Israel is very far from perfect. Its government and military have done some terrible things. The current government must change. Yet right after 10/7, Israelis and some non-Israelis went back to Israel on the first flight they could get to serve in the IDF. In the index of age-standardized suicide rates in 27 countries, Israel is ranked third lowest for men and fifth lowest for women. In 2024, Israel dropped only one spot, to fifth place, in the World Happiness rankings.

I don’t know how much weight to put into these rankings, given what we heard and saw throughout our travels, but I do know that whatever happens in Israel, everyone is like family, and they will always have your back.

Walking around Jerusalem and Tel Aviv on a Saturday morning, families flowed in and out of synagogues without any security. Windows were open, so I could hear prayers all over the streets. Men wear kippot everywhere, and people drape themselves with Israeli flags as they head off to evening rallies, with zero fear of being ridiculed and attacked. This is why many Jews in other countries say they feel safer in Israel right now than in their own countries, despite the Israeli government’s failure to protect its citizens on 10/7, with anti-Zionist sentiments openly raging and governments staying silent. It’s yet one more reason to be in love with Israel.

I have always said that most Israelis are Jews, but not all Jews are Israelis. Post-10/7, however, that gap has become much narrower. Despite having different upbringings, we are all connected by a shared history and ongoing threats to our existence. I am very grateful to Israelis who fight, without question, to protect Jews all over the world.

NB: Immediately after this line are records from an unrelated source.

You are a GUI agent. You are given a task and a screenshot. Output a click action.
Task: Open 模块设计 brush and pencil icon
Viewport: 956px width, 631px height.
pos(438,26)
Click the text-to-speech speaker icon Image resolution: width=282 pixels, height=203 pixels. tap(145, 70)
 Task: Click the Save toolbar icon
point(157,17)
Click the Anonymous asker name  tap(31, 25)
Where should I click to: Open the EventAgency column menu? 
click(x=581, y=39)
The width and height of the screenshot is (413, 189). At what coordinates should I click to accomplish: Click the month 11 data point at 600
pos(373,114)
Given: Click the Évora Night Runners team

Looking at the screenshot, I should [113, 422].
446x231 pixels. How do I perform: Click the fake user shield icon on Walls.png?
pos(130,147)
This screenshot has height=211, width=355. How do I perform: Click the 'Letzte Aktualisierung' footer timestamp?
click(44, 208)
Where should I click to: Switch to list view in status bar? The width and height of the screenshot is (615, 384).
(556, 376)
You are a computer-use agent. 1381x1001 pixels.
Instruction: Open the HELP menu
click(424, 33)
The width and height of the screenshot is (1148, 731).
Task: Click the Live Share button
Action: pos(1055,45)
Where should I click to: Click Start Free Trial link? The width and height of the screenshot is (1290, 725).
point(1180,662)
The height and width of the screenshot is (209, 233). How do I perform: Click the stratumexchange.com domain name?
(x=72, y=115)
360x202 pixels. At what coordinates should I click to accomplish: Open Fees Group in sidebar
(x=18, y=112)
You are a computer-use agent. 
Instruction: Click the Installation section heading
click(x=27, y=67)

In the meanwhile, five days after we returned to the U.S., Jews at Columbia University, one of the top colleges in the world, were told not to attend classes in person out of fear for their safety due to violent pro-Palestinian protesters.

How we got to this place is a whole other discussion, but all of what’s happening in Israel and abroad leads to one final thought: Never Again is right now. That should have been our answer. That’s why we were there.

Reba Auslander of Maplewood is a public relations executive who grew up in Canada, worked and studied in Israel, and has lived in the United States for the past 25 years, 16 of them in Maplewood. She’s a member of Congregation Beth El in South Orange and has served on its board.